Directions –
Copy out all the records below, replacing "pixels" with "px" and keeping everything else the same. Leave out the pictures.

:: Available records ::

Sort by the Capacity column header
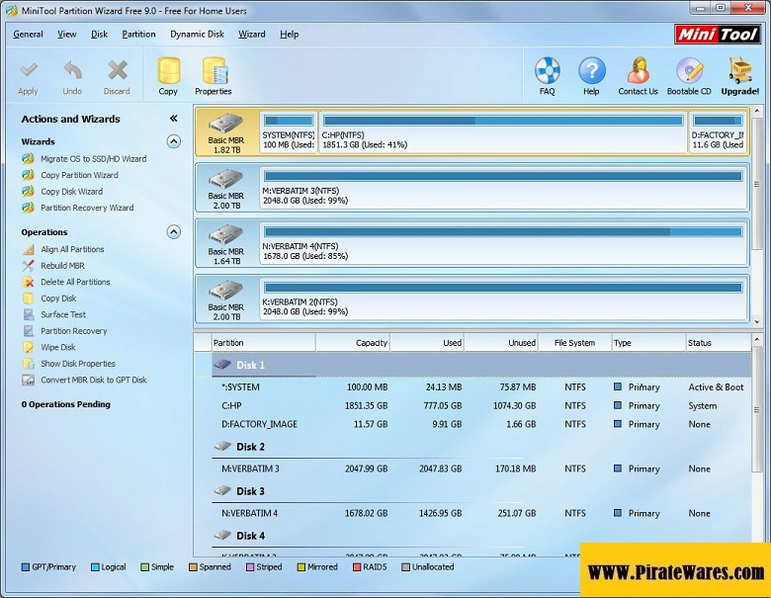(x=352, y=343)
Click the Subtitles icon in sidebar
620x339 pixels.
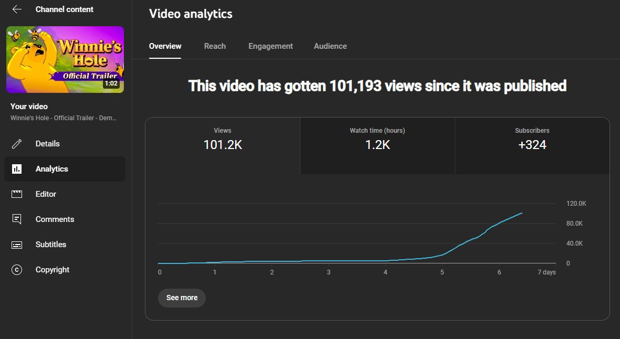click(17, 245)
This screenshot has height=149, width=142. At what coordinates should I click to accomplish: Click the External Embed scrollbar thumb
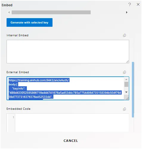coord(126,84)
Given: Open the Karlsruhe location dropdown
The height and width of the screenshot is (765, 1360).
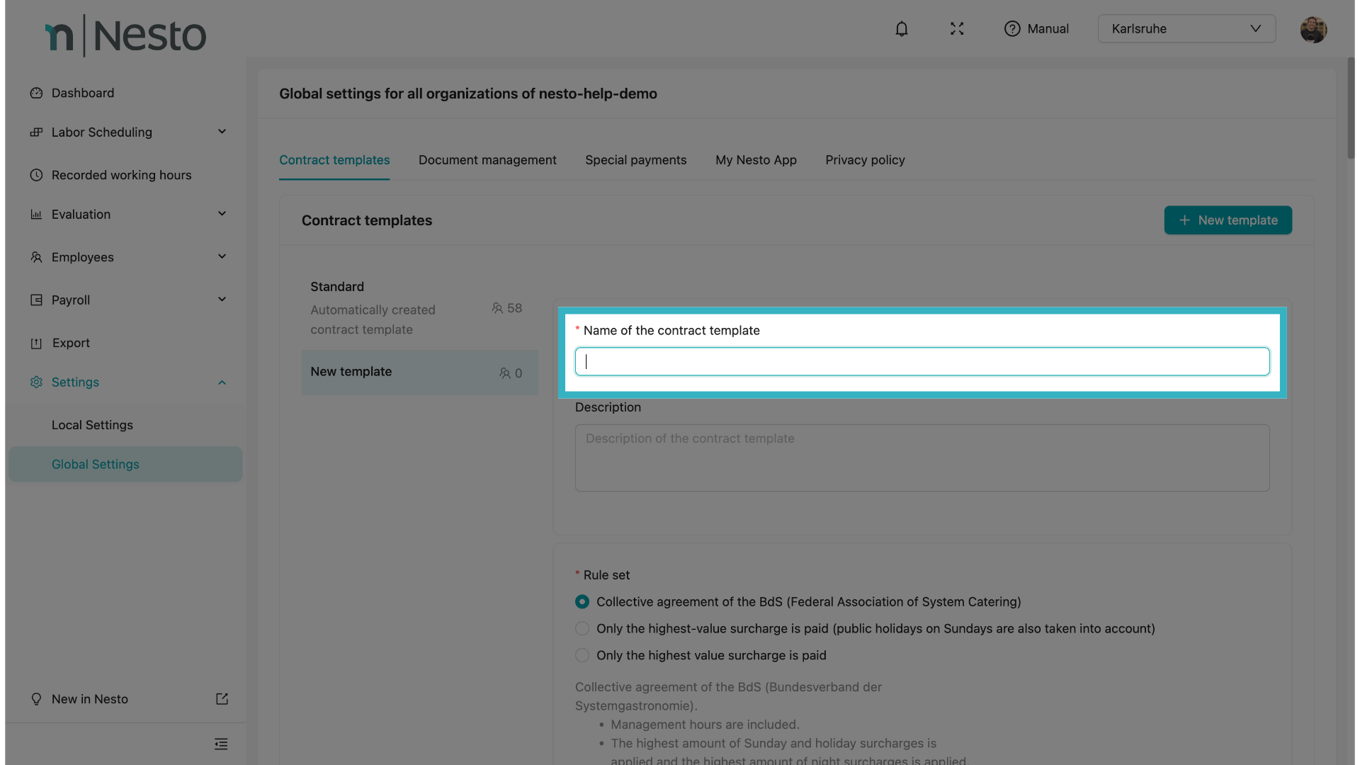Looking at the screenshot, I should coord(1186,29).
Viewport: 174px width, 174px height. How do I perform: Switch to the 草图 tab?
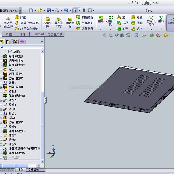pos(9,34)
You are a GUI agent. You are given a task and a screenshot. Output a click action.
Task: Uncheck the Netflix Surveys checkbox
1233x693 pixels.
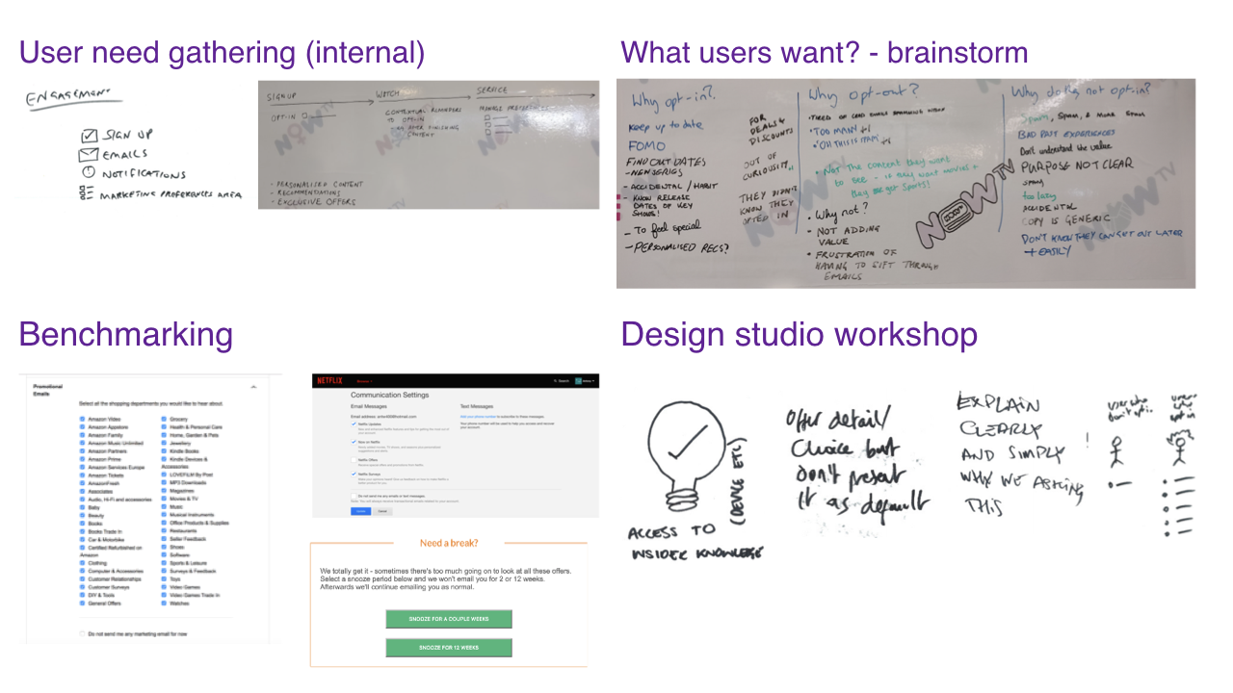[x=354, y=474]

:::

Solution to this problem –
Sort by the Capacity column header
(x=352, y=343)
Click the Subtitles icon in sidebar
620x339 px.
click(17, 245)
This screenshot has height=149, width=142. At what coordinates should I click to accomplish: Click the External Embed scrollbar thumb
coord(126,84)
Given: Open the Karlsruhe location dropdown
The height and width of the screenshot is (765, 1360).
Looking at the screenshot, I should coord(1186,29).
Viewport: 174px width, 174px height. How do I perform: Switch to the 草图 tab?
pos(9,34)
You are a GUI agent. You are given a task and a screenshot. Output a click action.
Task: Uncheck the Netflix Surveys checkbox
1233x693 px.
[x=354, y=474]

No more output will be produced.